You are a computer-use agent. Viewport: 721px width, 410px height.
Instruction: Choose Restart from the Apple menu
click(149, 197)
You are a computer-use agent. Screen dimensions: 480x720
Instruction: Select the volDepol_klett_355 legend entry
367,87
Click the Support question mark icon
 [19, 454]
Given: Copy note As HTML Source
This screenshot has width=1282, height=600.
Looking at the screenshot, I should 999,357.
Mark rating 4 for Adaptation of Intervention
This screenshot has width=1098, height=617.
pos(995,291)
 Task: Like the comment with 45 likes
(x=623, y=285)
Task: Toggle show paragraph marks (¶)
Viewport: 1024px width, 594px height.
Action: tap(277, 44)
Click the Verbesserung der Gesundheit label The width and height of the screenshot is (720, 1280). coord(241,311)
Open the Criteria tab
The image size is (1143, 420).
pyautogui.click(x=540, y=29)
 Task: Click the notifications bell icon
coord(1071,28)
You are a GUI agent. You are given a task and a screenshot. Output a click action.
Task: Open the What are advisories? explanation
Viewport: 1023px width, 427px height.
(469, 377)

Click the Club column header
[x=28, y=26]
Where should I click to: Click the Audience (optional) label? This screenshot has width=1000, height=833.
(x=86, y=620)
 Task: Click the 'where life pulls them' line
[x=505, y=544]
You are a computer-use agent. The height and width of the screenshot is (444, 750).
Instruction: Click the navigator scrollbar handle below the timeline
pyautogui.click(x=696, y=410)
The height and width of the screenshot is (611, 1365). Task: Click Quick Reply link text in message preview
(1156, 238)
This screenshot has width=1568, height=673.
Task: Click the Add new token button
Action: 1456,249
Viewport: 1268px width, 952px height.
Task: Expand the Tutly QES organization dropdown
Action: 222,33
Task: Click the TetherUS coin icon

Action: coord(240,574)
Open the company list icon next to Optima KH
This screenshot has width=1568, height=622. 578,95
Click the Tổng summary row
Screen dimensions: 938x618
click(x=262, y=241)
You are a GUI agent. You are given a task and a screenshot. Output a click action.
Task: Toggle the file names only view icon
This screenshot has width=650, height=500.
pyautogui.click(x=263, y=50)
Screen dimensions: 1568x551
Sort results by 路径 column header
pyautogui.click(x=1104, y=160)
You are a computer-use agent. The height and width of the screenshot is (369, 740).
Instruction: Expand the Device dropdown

★ ★ ★

**What needs to be done**.
Reproduce the listing above verbatim, from first line to last.

**Exercise answer**.
You are a computer-use agent. Viewport: 721px width, 410px height.
Instruction: Choose Restart from the Apple menu
click(149, 197)
You are a computer-use agent. Screen dimensions: 480x720
Instruction: Select the volDepol_klett_355 legend entry
367,87
Click the Support question mark icon
 [19, 454]
Given: Copy note As HTML Source
This screenshot has width=1282, height=600.
Looking at the screenshot, I should 999,357.
Mark rating 4 for Adaptation of Intervention
This screenshot has width=1098, height=617.
pos(995,291)
 Task: Like the comment with 45 likes
(x=623, y=285)
Task: Toggle show paragraph marks (¶)
Viewport: 1024px width, 594px height.
Action: tap(277, 44)
Click the Verbesserung der Gesundheit label The width and height of the screenshot is (720, 1280). coord(241,311)
Open the Criteria tab
The image size is (1143, 420).
pyautogui.click(x=540, y=29)
 Task: Click the notifications bell icon
coord(1071,28)
You are a GUI agent. You are given a task and a screenshot. Output a click action.
Task: Open the What are advisories? explanation
Viewport: 1023px width, 427px height.
(469, 377)

Click the Club column header
[x=28, y=26]
Where should I click to: Click the Audience (optional) label? This screenshot has width=1000, height=833.
(x=86, y=620)
 Task: Click the 'where life pulls them' line
[x=505, y=544]
You are a computer-use agent. The height and width of the screenshot is (444, 750).
Instruction: Click the navigator scrollbar handle below the timeline
pyautogui.click(x=696, y=410)
The height and width of the screenshot is (611, 1365). Task: Click Quick Reply link text in message preview
(1156, 238)
This screenshot has width=1568, height=673.
Task: Click the Add new token button
Action: 1456,249
Viewport: 1268px width, 952px height.
Task: Expand the Tutly QES organization dropdown
Action: 222,33
Task: Click the TetherUS coin icon

Action: coord(240,574)
Open the company list icon next to Optima KH
This screenshot has width=1568, height=622. 578,95
Click the Tổng summary row
Screen dimensions: 938x618
click(x=262, y=241)
You are a GUI agent. You are given a task and a screenshot. Output a click action.
Task: Toggle the file names only view icon
This screenshot has width=650, height=500.
pyautogui.click(x=263, y=50)
Screen dimensions: 1568x551
Sort results by 路径 column header
pyautogui.click(x=1104, y=160)
You are a computer-use agent. The height and width of the screenshot is (369, 740).
Instruction: Expand the Device dropdown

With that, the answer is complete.